The faces in the picture were as much hers as they were her father's and grandmother's, and it was the first time that Elaine realized how much she looked like her father. For years her grandfather's aging friends had said, "She certainly has the looks of Bill, Jr.," or "The spitting image of young Bill."
It was true; she did look like her father even to the same expression when she laughed, irreverent, not taking anything quite seriously. He had wavy, light hair, not blond; it was hard to tell in the photograph. Their eyes were the same and her father's front teeth appeared to overlap just as hers did. She knew his eyes must have been very dark grey because in the black and white picture they looked dark enough to be brown.

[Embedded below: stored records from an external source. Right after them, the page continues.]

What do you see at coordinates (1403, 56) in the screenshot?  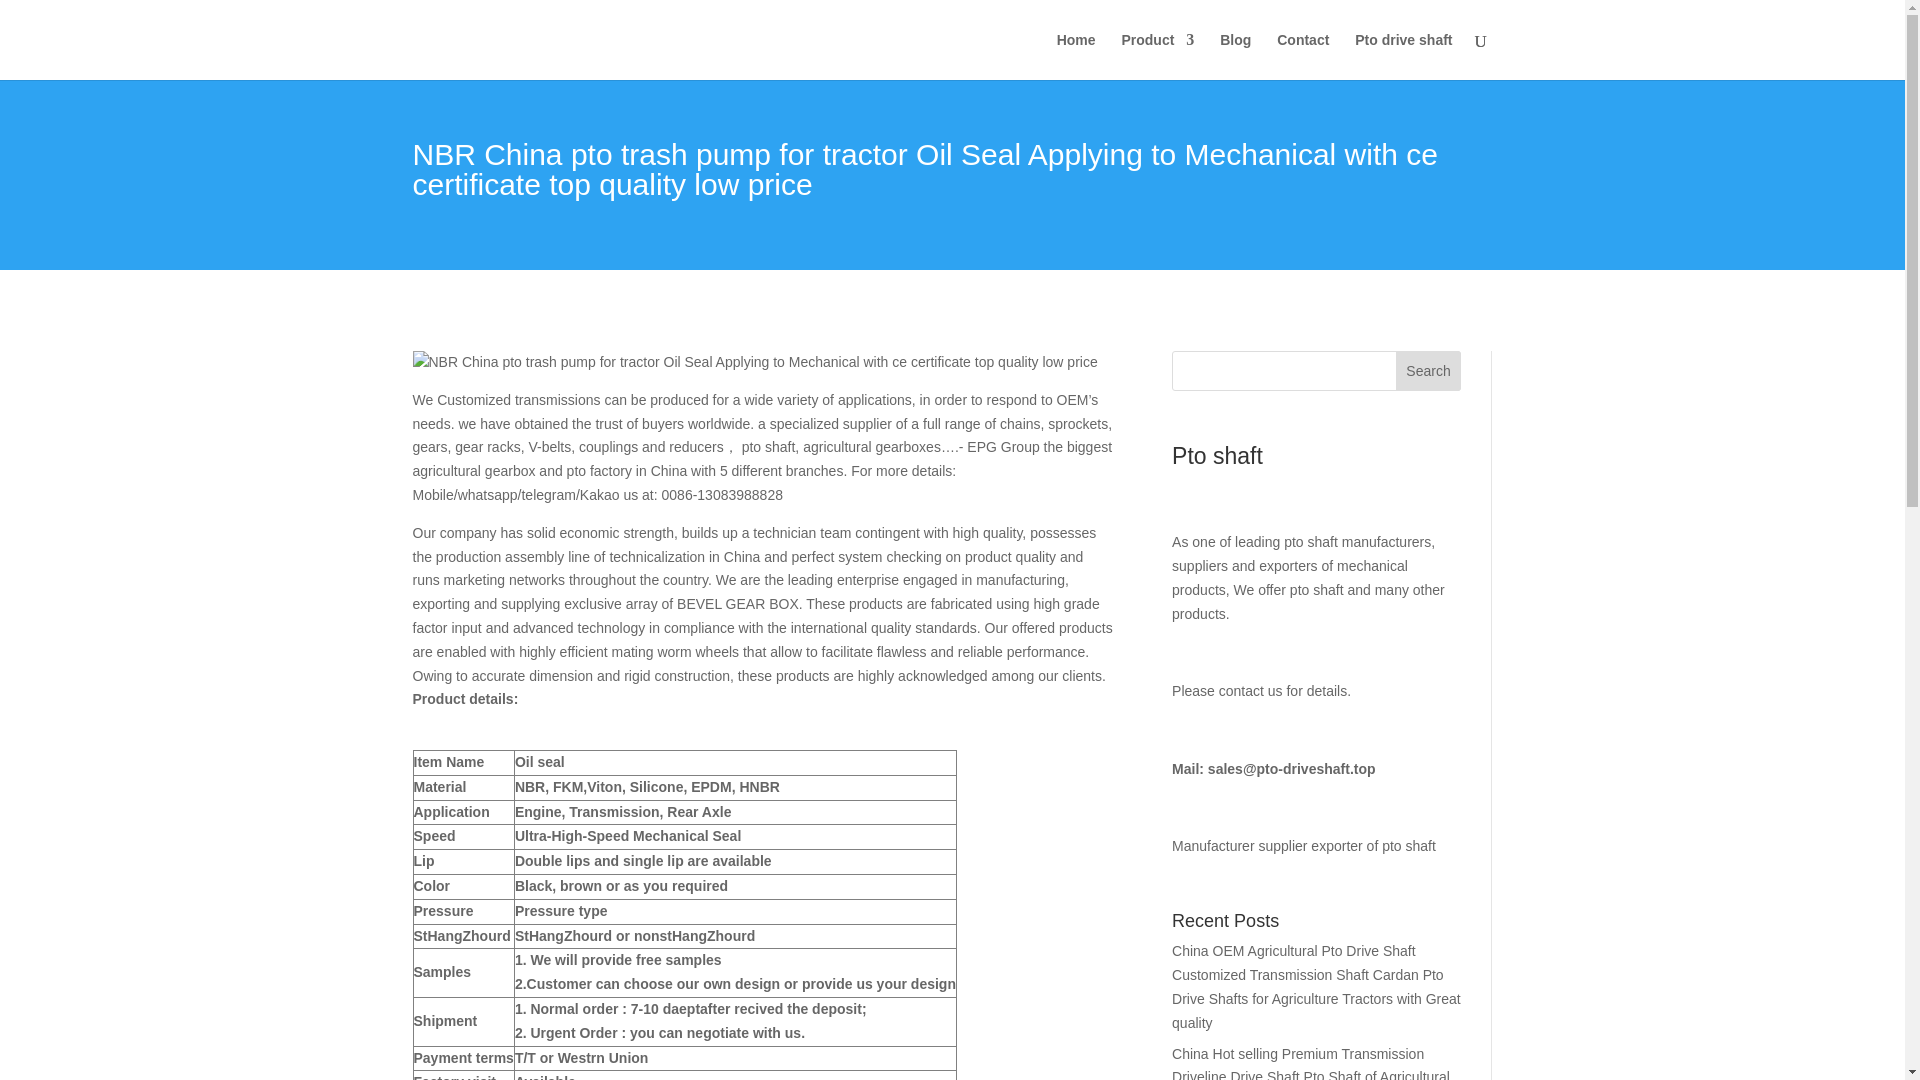 I see `Pto drive shaft` at bounding box center [1403, 56].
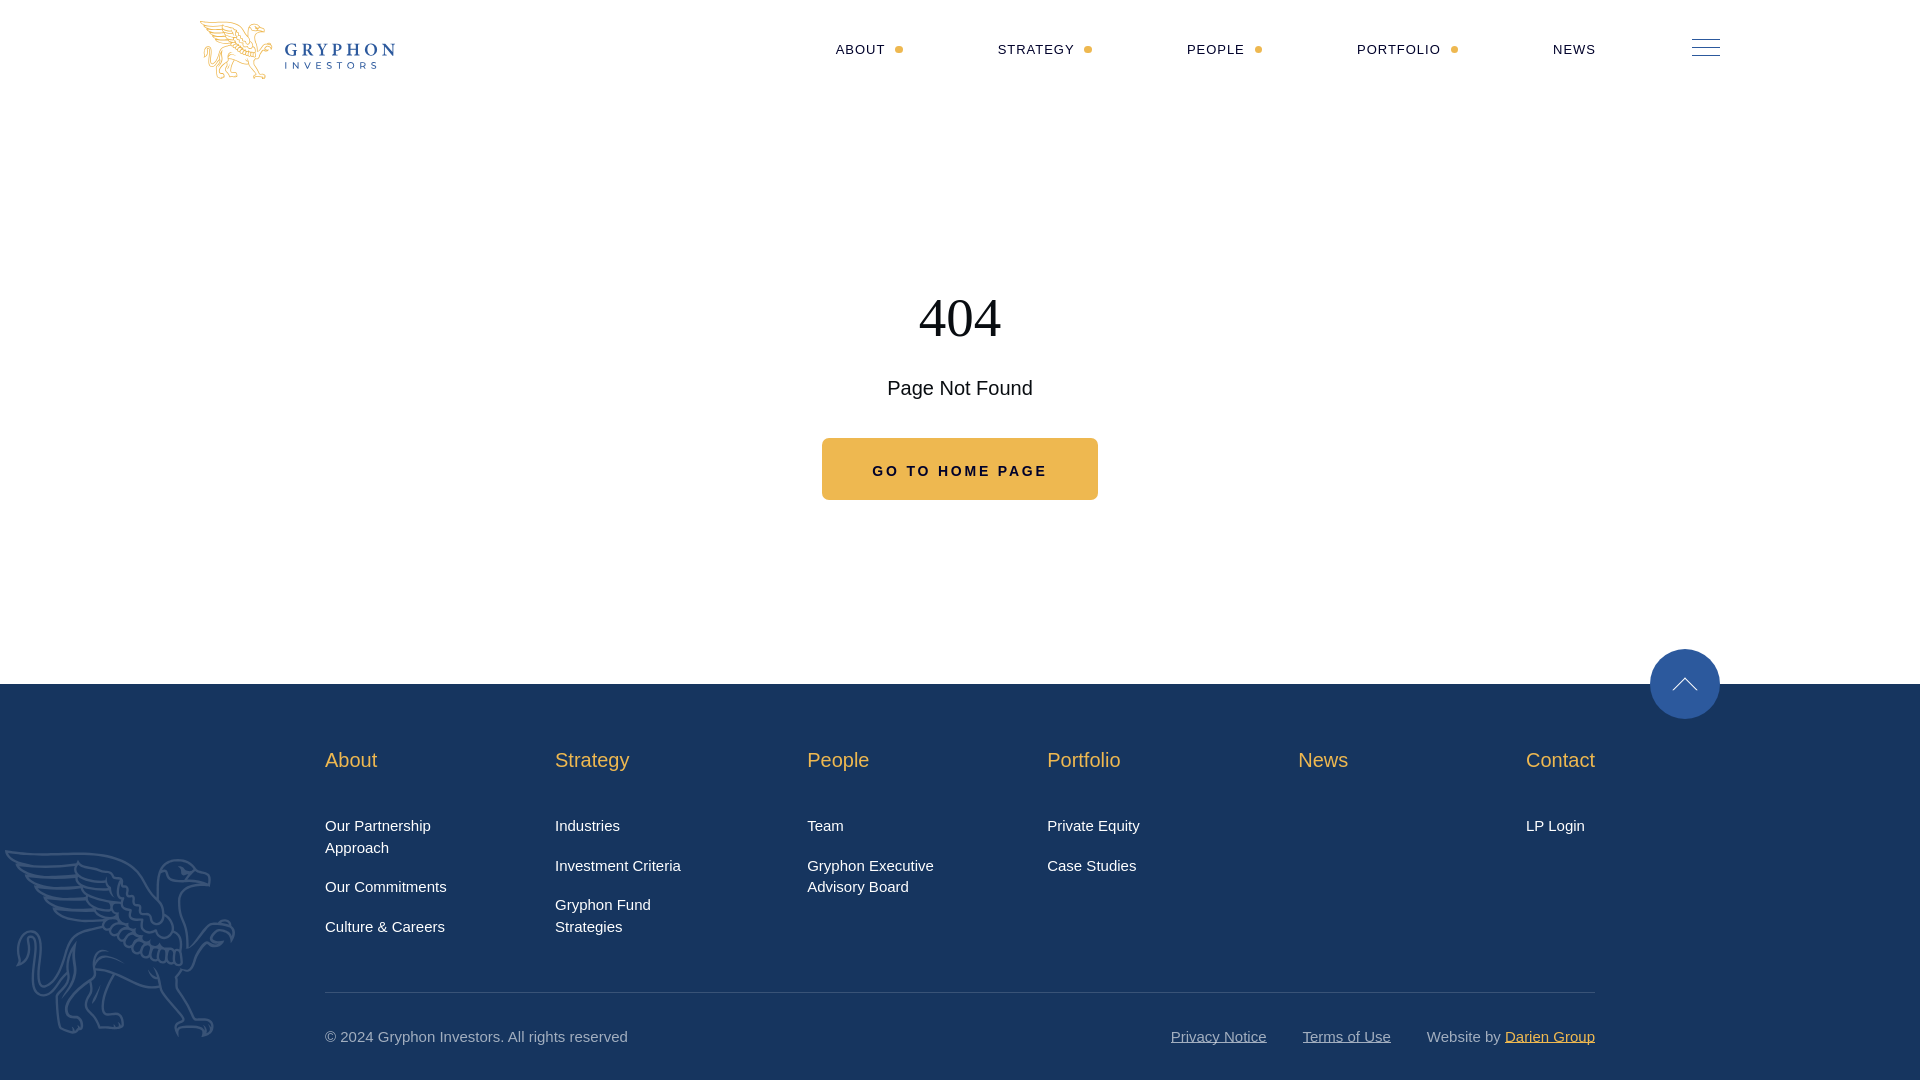 The height and width of the screenshot is (1080, 1920). I want to click on LP Login, so click(1574, 50).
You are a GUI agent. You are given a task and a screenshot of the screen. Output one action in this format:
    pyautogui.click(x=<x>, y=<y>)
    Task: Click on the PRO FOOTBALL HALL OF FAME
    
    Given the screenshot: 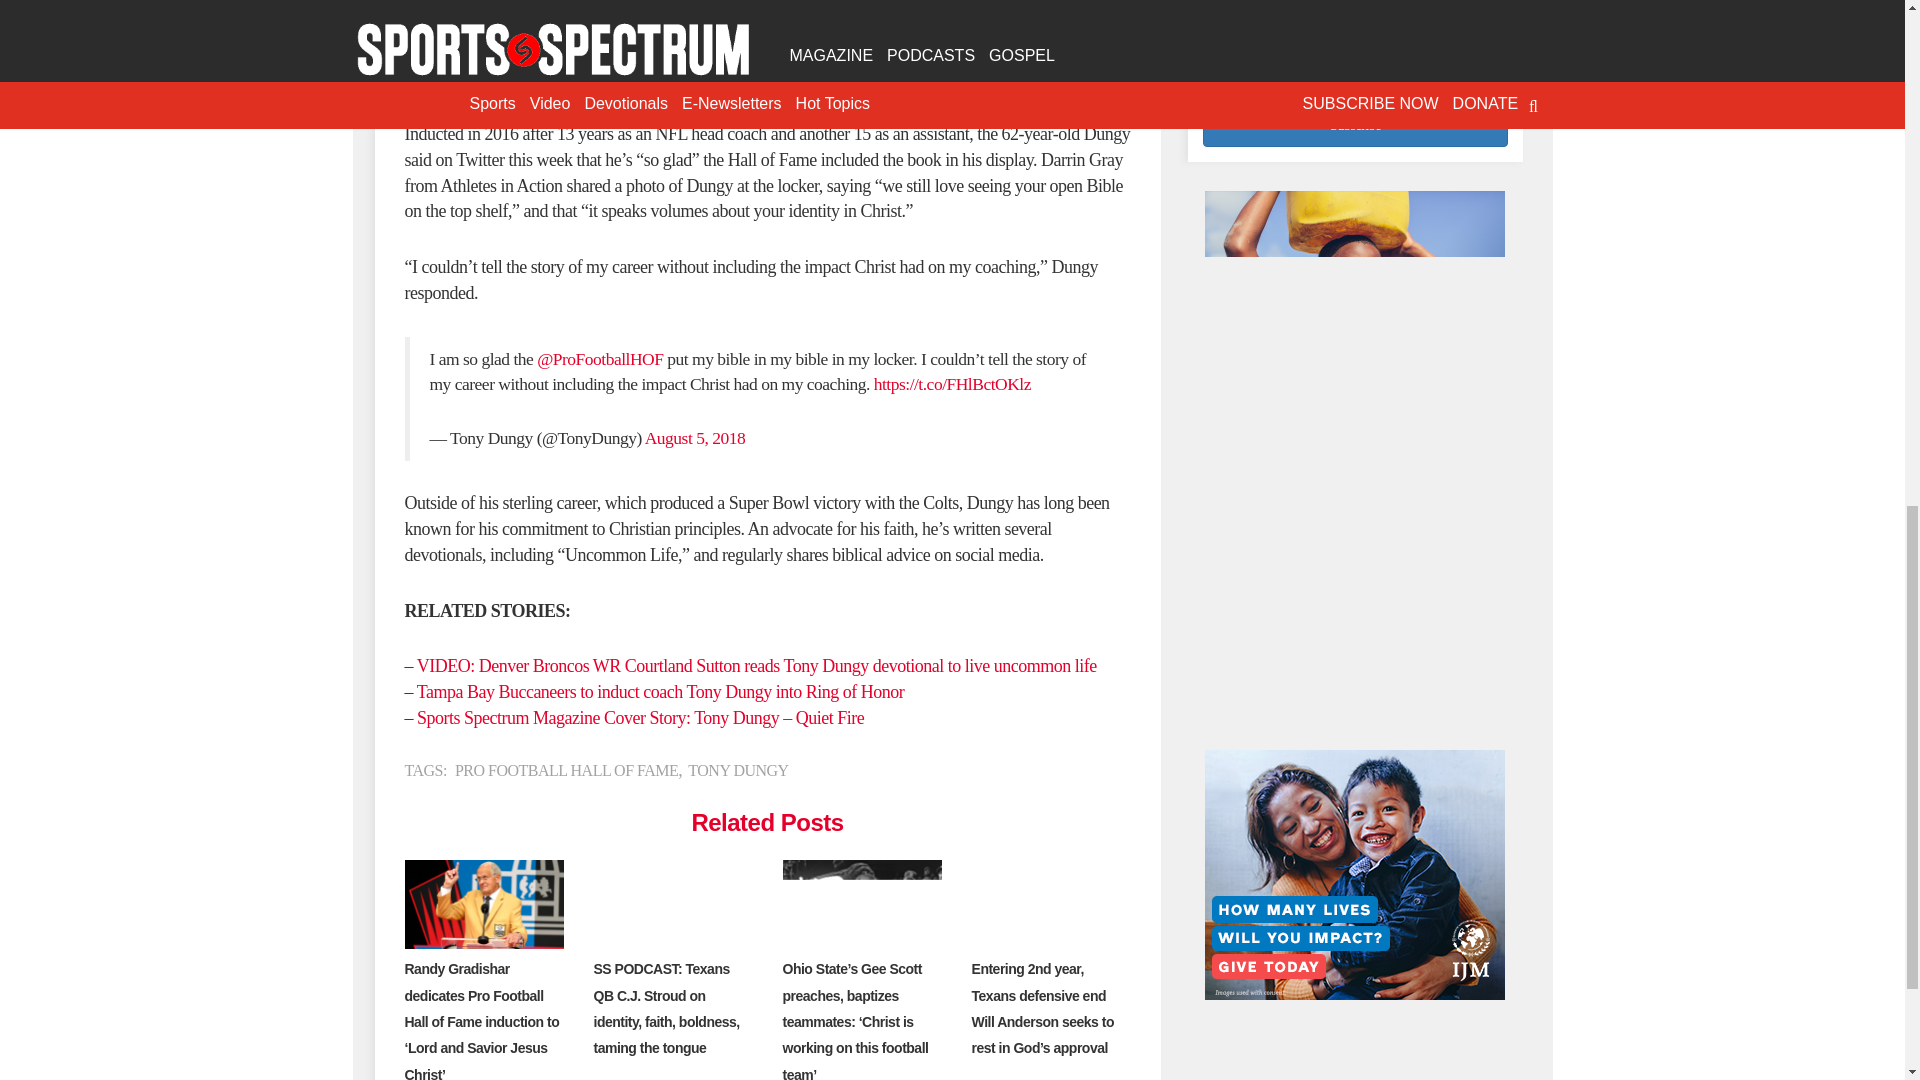 What is the action you would take?
    pyautogui.click(x=566, y=770)
    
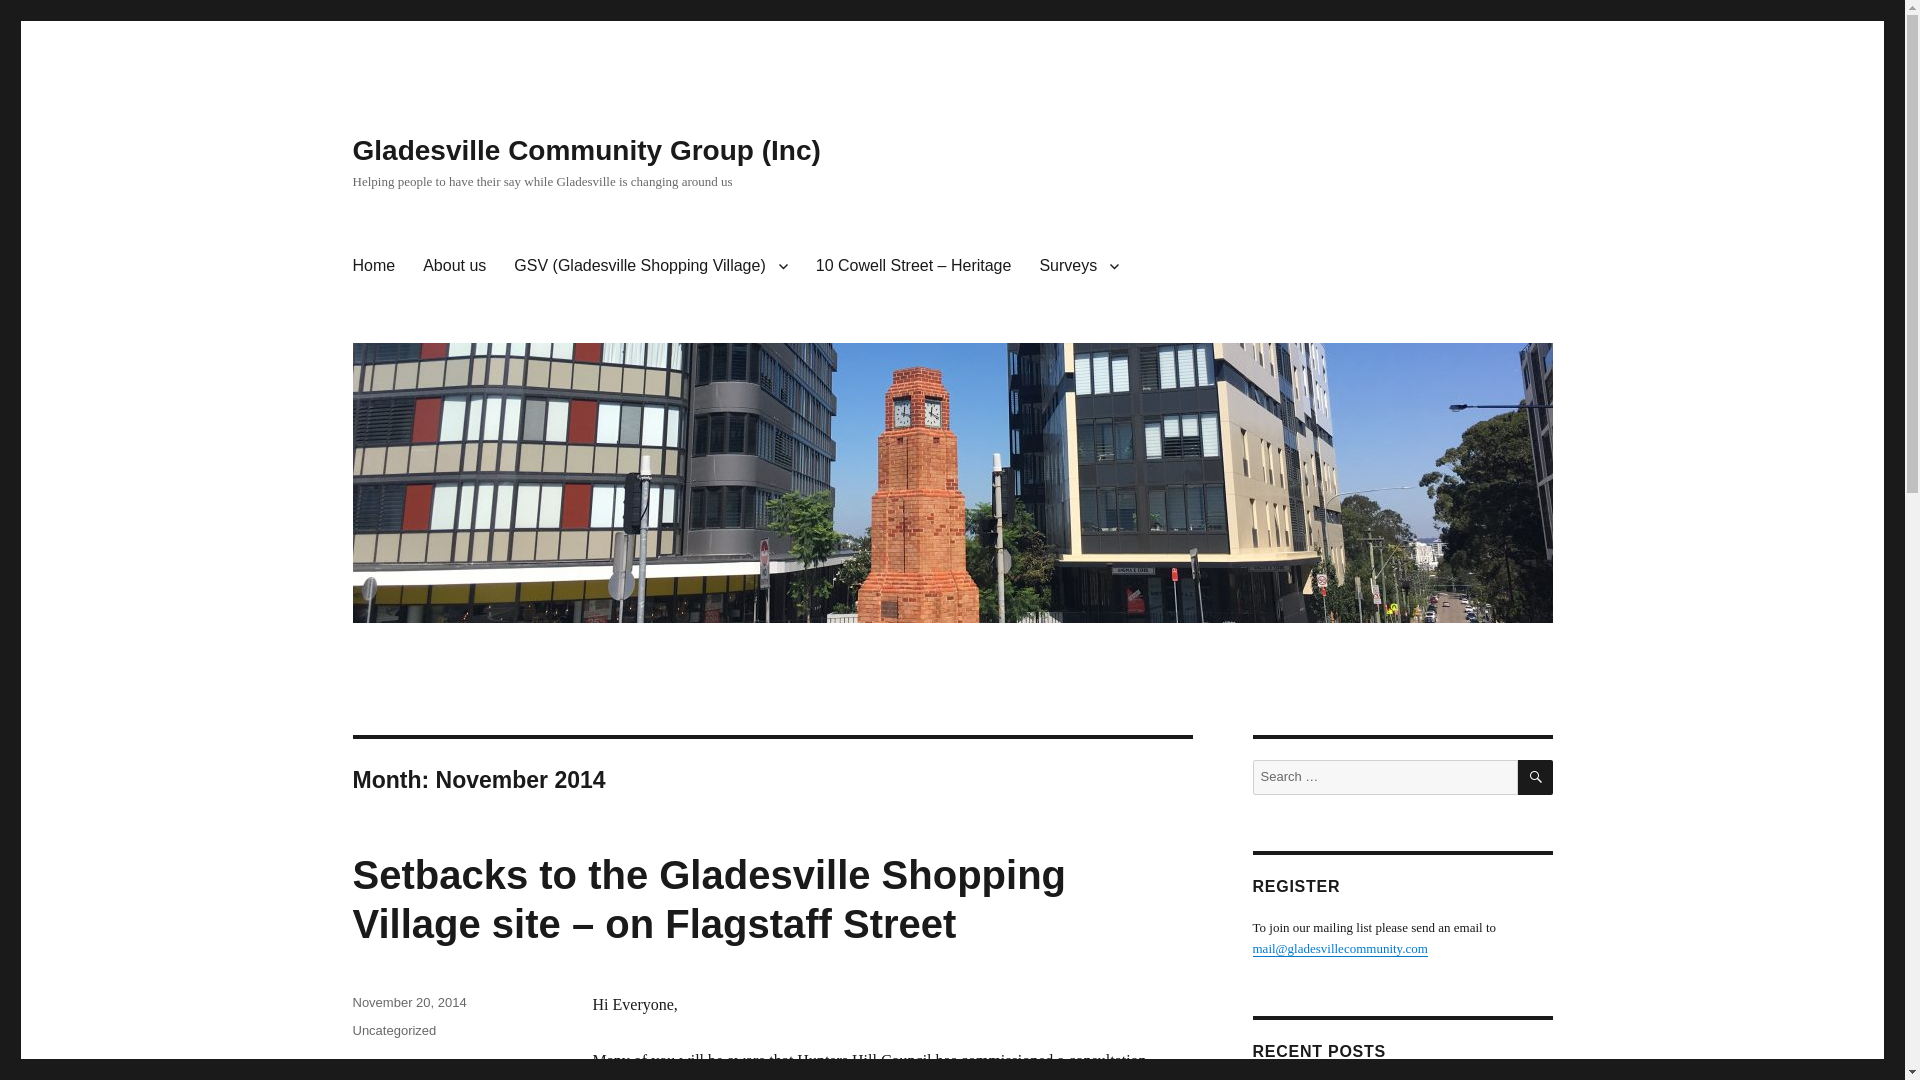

It must have been around this time that she had screwed up enough courage to ask where and how her father had died.
"They said Northern France. They didn't say where exactly. That was all there was to it." Her grandfather's voice had thickened, and there was something in his expression and the way he spread his hands apart which deterred her from asking any more.
"Now this picture of Q'dee and Bill, Jr., that was a couple of years after he broke the leg. You know your Dad limped a little." Her grandfather loved to go on about anything and everything to do with her father right up to the beginning of the war.
She'd heard about the leg many times. Actually it was his thighbone broken above the knee in one of those spectacular compound breaks. He had done it playing Tarzan, or pirates, or something or other as he jumped from a roof in Rye. But Elaine wasn't sure that she remembered him limping.
"Oh it was only a slight limp," her grandfather said. "Sometimes you hardly noticed."
"Who was Q'dee?" she asked.
"Your grandmother, Philippa, of course. She had a lot of short names, but for some reason Q'dee stuck. Your Dad started calling her that from the word cute. I think he got that from some popular song. He took to calling her Cutie, and then it changed to Q'dee. Your Dad and I gave her a locket with the letters QD on it for her birthday. Don't know what happened to it after she died. Could be your Dad had it."
It was after this that Elaine developed an image of her father as a mud spattered G.I. dashing across the fields and hedgerows of northern France. He became larger than life, symbolic and unreal, a documentary figure caught in the distance. Maybe the dreams had started at this time too. The ones where she was standing mired in mud, trying to move towards a line of soldiers who straggled off away from her. Although their backs were to her, and they all looked much the same, she knew that if she got close enough one of them would have a limp.